**Instruction 1**
Decide whether each statement agrees with the Cancun climate remarks, answering yes or no and quoting the deciding words: (a) American farmers produce about 13 billion gallons of biofuels each year. (b) USDA announced three regional research centers for feedstock science. (c) USDA signed agreements with the US Department of the Navy and the Federal Aviation Administration.
**Instruction 2**
Copy word for word the part of the Cancun climate remarks that opens with the words containing "Climate change is one" and closes with "domestic climate legislation.".

**Document text**
Transcript of Secretary Vilsack's remarks at the United Nations Climate Change Conference in Cancun, Mexico
December 9, 2010
As prepared for delivery
It is a pleasure to be with you this afternoon to talk to you about the efforts USDA is making to address global climate change.
Climate change is one of the greatest threats facing our planet, and the United States is taking significant action to meet this challenge. Under President Obama's leadership, the U.S. is advancing policies that address climate change by promoting energy efficiency in our homes, cars and businesses, increasing the domestic production of clean energy – including biofuels – and by investing in renewable energy technology. The United States is also vigorously engaged in international climate negotiations while continuing to work with Congress on domestic climate legislation.
President Obama believes, as I do, that we can advance clean energy and reduce greenhouse gas emissions while growing our economy. This is particularly true for America's rural communities. Farmers, ranchers and forest owners have a tremendous amount to contribute to fighting climate change and to also ensuring that we adapt to climate change. Farmers are helping make America more energy independent while at the same time generating new rural income by producing renewable energy. And, I believe farmers, ranchers and forest owners have the potential to benefit from markets for greenhouse gas reductions that could provide other new economic opportunities. Indeed, addressing climate change will be much easier if we enlist landowners to produce energy and undertake practices that sequester carbon and reduce greenhouse gas emissions.
In the past 20 months, under President Obama's leadership, the US Department of Agriculture has made significant changes in how climate change is treated within the Department. Gone are the days where climate change was viewed as a research question or a problem for future generations.
In fact, the importance of climate change is reflected in a new USDA strategic plan that expresses the Department's priorities. USDA now emphasizes the importance of producing sustainable bioenergy and of ensuring that our farms, ranches and forests are conserved, restored, and made more resilient to climate change.
We are already making significant strides in producing domestic biofuels and bioenergy. Currently, American farmers produce about 13 billion gallons of biofuels each year – a process which is growing more efficient by the year. And at USDA we're working hard to grow this industry and to do so in a way that fights climate change. We recently announced five regional research centers that focus, accelerate and coordinate the science and technology needed to produce feedstocks from farms, ranches and forests across the country. They are working to identify additional feedstocks and more efficient production processes to reduce greenhouse gases.
USDA is also investing in new biorefineries and facilities that can turn woody biomass into fuel and electricity. We've also signed agreements with the US Department of the Navy and the Federal Aviation Administration to work on the process of generating new biofuels for jets and military vehicles.
USDA's Biomass Crop Assistance Program is helping farmers and forest owners produce, store and transport alternative feed stocks. New conservation practices, used in conjunction with the production of energy crops, that store carbon and reduce greenhouse gas emissions and new seed technology that increase crop yields will allow us to continue to improve the greenhouse gas footprint of bioenergy.

**Entries provided**
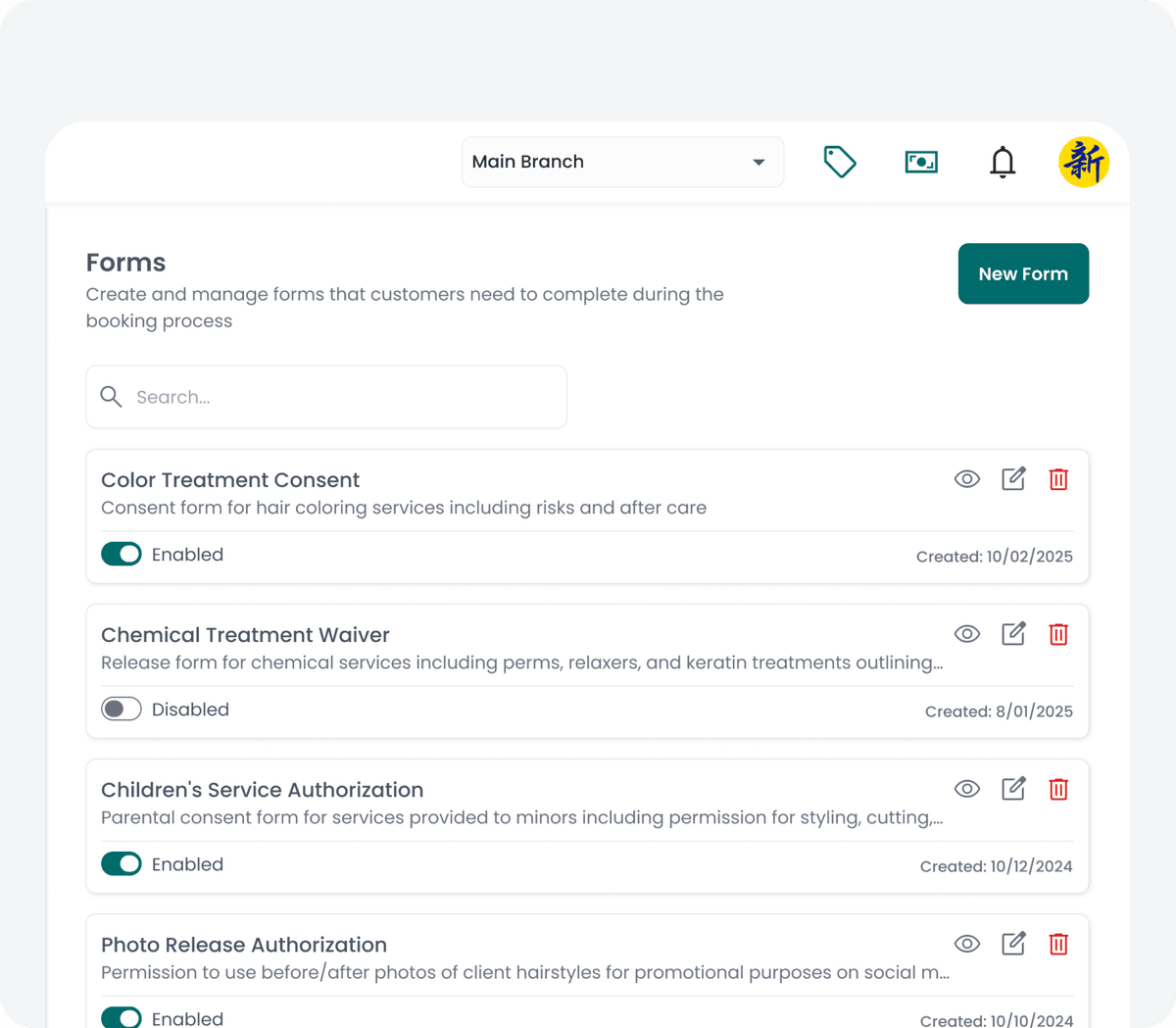Viewport: 1176px width, 1028px height.
Task: Click the pricing tag icon in the header
Action: point(840,162)
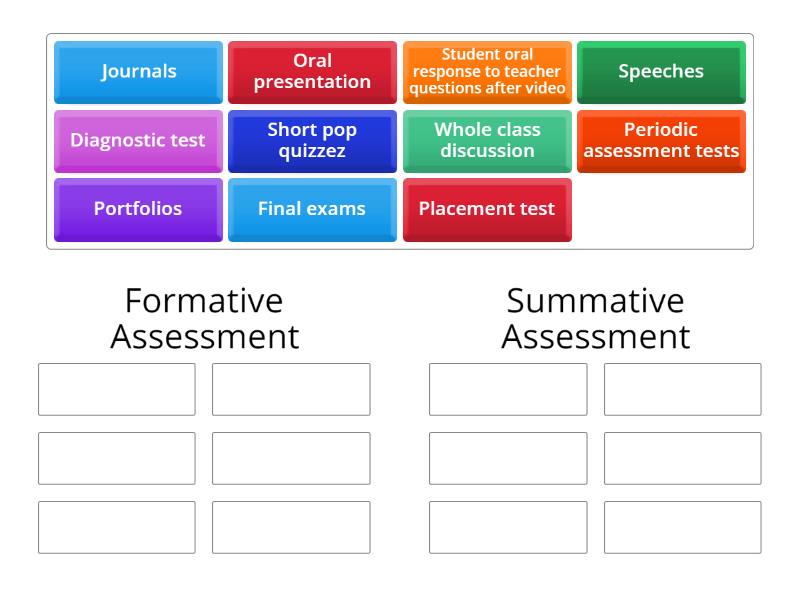Click the middle-right Summative drop zone

point(682,458)
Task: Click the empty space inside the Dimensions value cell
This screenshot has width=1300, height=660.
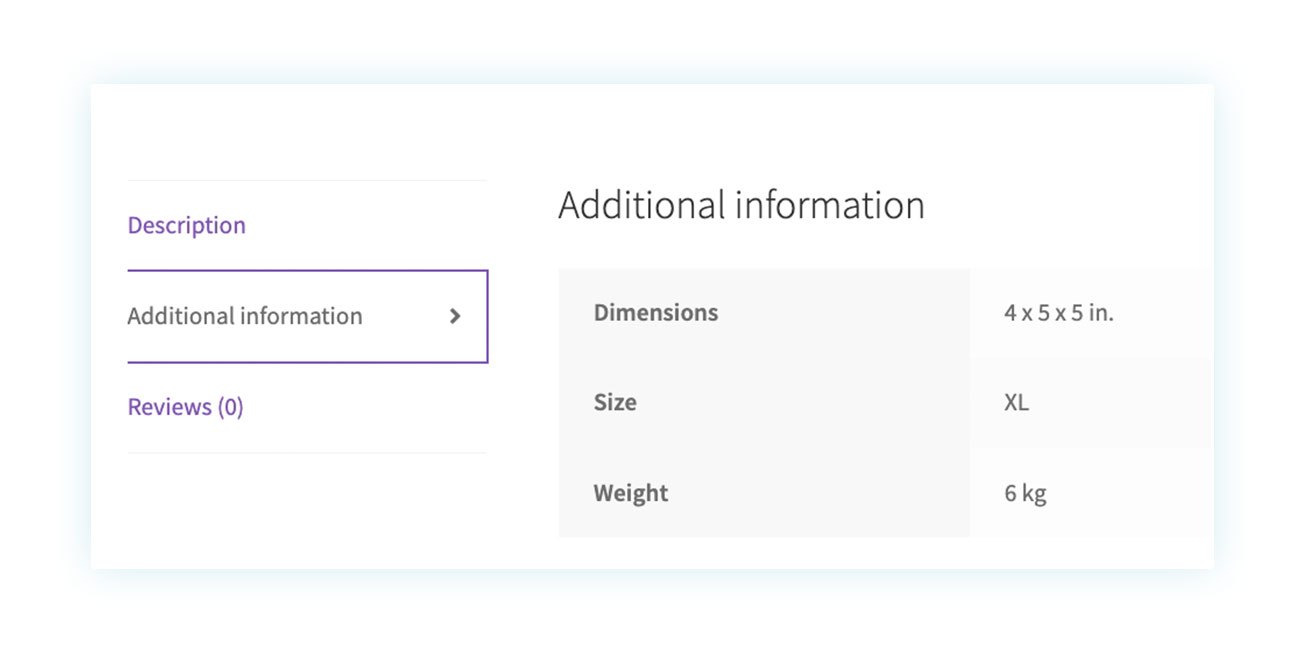Action: tap(1165, 313)
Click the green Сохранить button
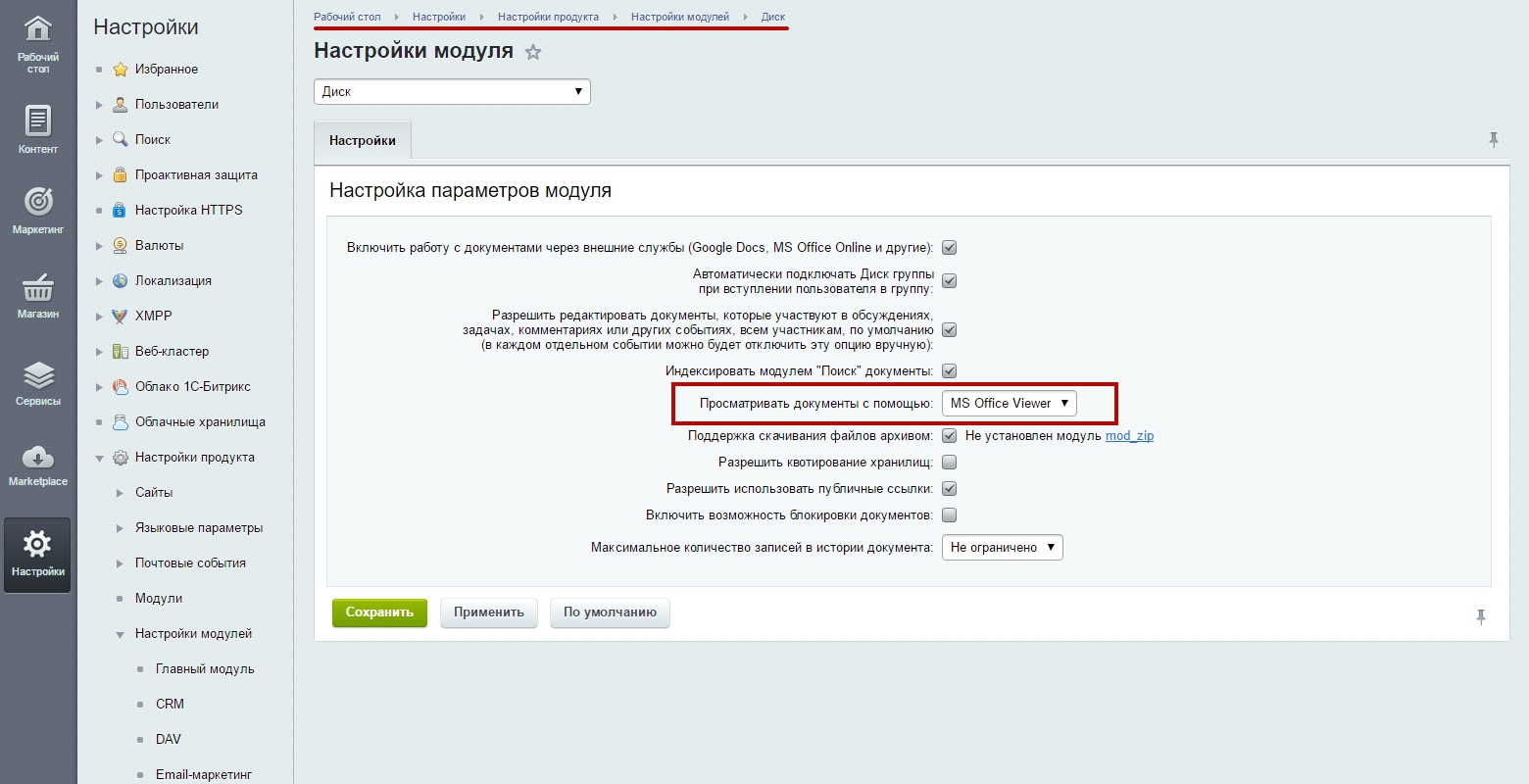 (379, 612)
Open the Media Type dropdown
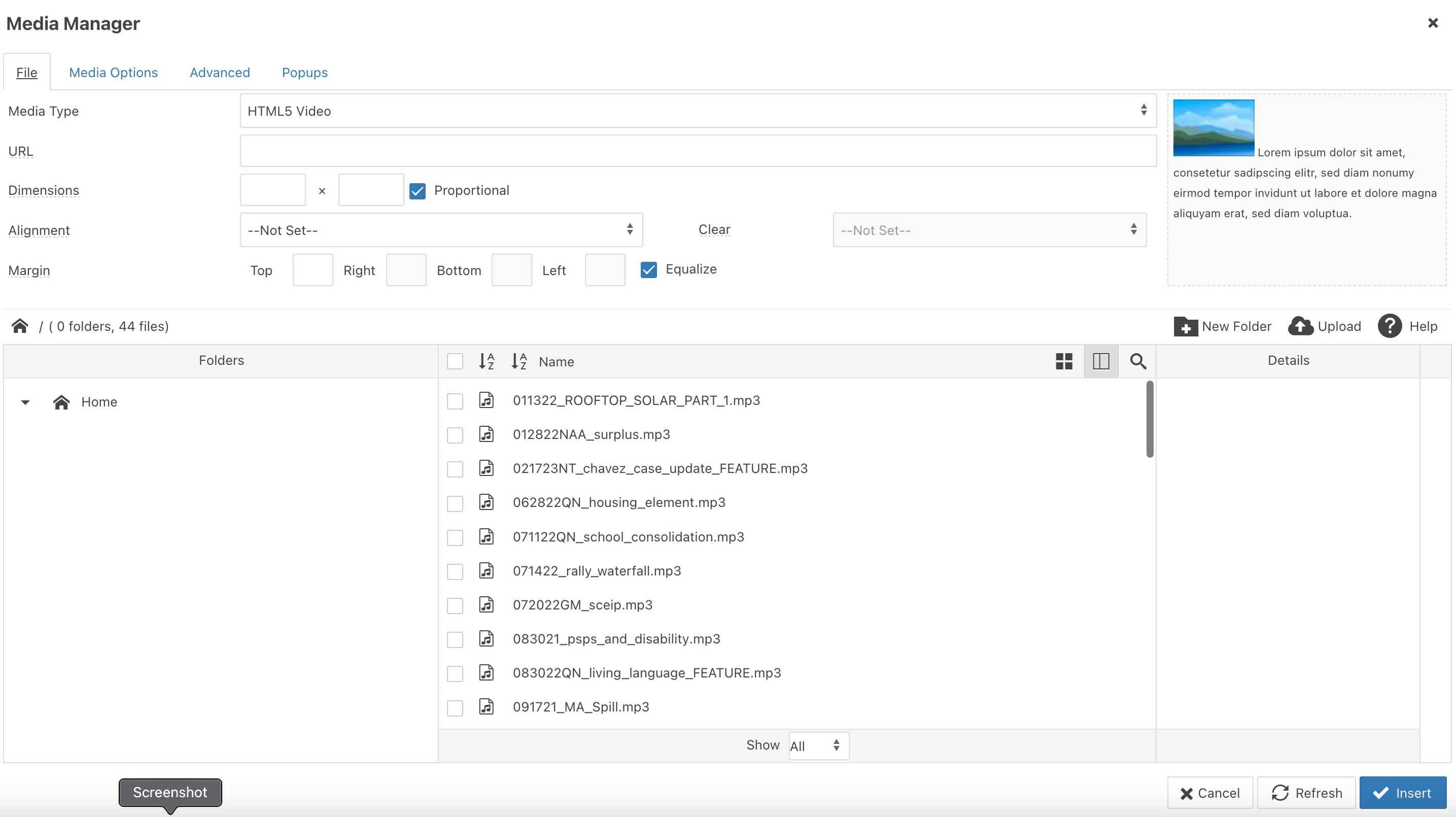Image resolution: width=1456 pixels, height=817 pixels. (x=698, y=111)
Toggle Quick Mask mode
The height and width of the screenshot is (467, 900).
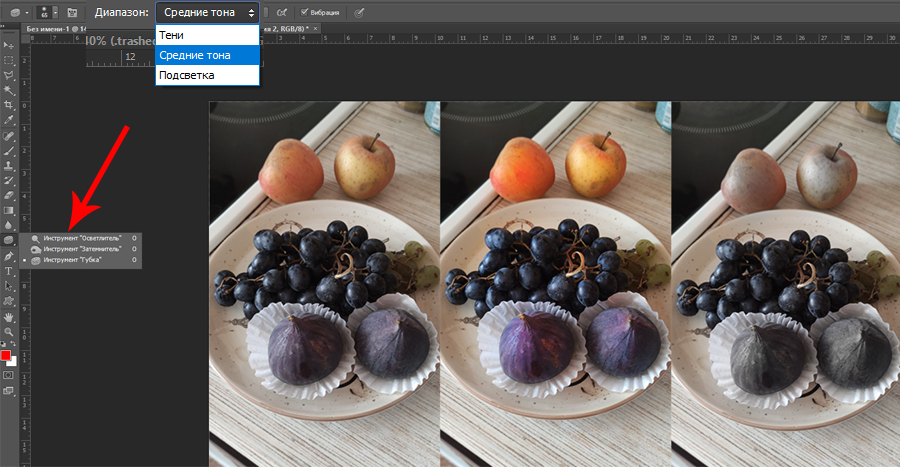[x=8, y=374]
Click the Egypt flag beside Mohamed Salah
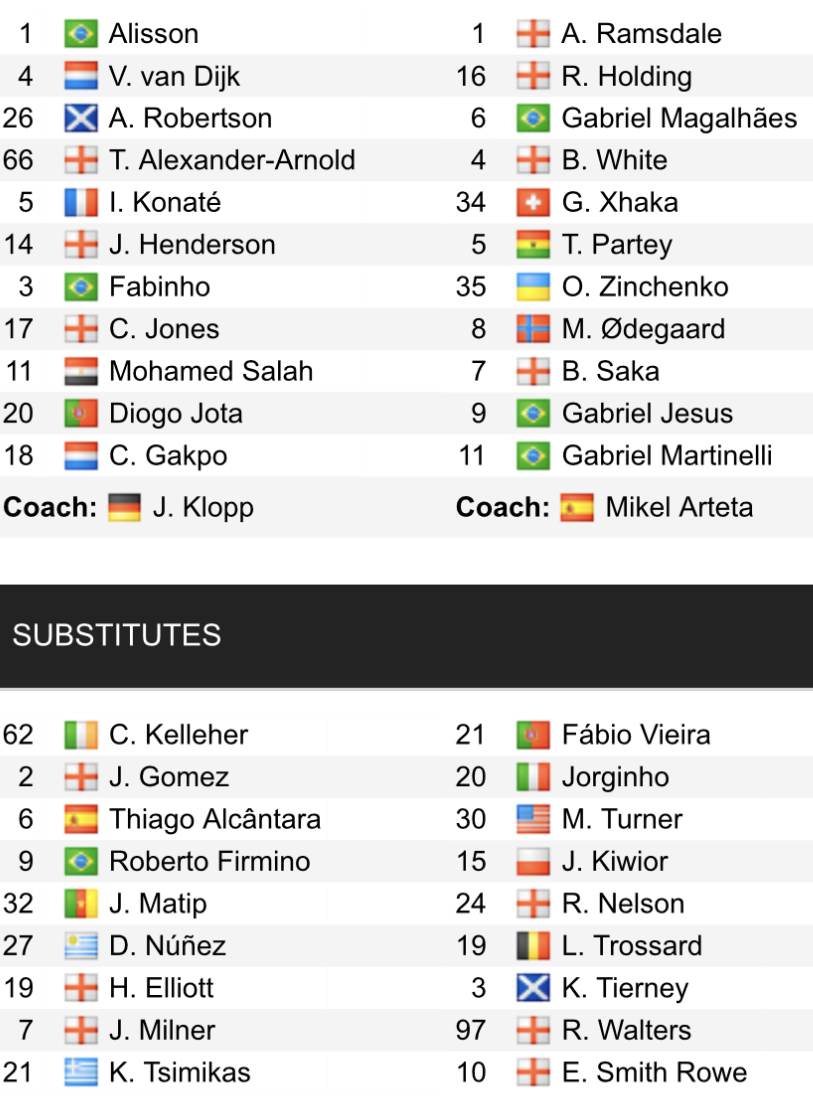 pyautogui.click(x=81, y=372)
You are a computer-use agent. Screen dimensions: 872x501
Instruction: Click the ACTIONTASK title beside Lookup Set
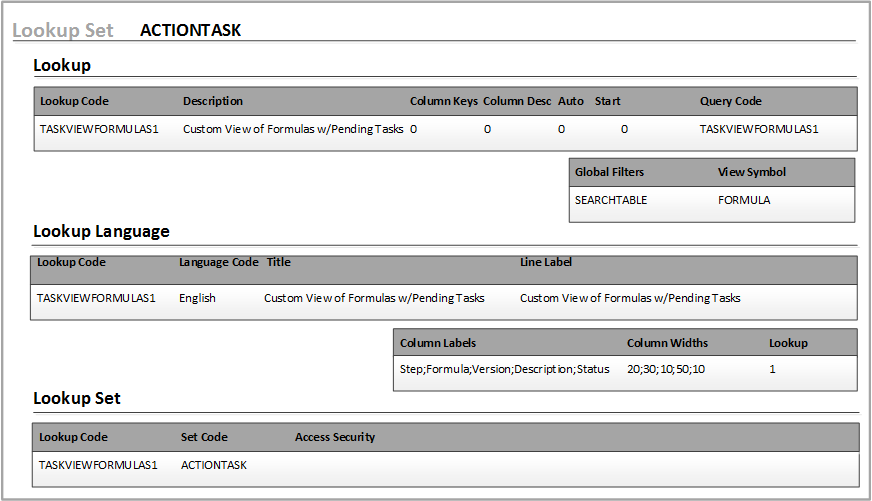coord(190,30)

**Complete output 1**
(a) Yes: "Currently, American farmers produce about 13 billion gallons of biofuels each year"
(b) No: "We recently announced five regional research centers"
(c) Yes: "We've also signed agreements with the US Department of the Navy and the Federal Aviation Administration"

**Complete output 2**
Climate change is one of the greatest threats facing our planet, and the United States is taking significant action to meet this challenge. Under President Obama's leadership, the U.S. is advancing policies that address climate change by promoting energy efficiency in our homes, cars and businesses, increasing the domestic production of clean energy – including biofuels – and by investing in renewable energy technology. The United States is also vigorously engaged in international climate negotiations while continuing to work with Congress on domestic climate legislation.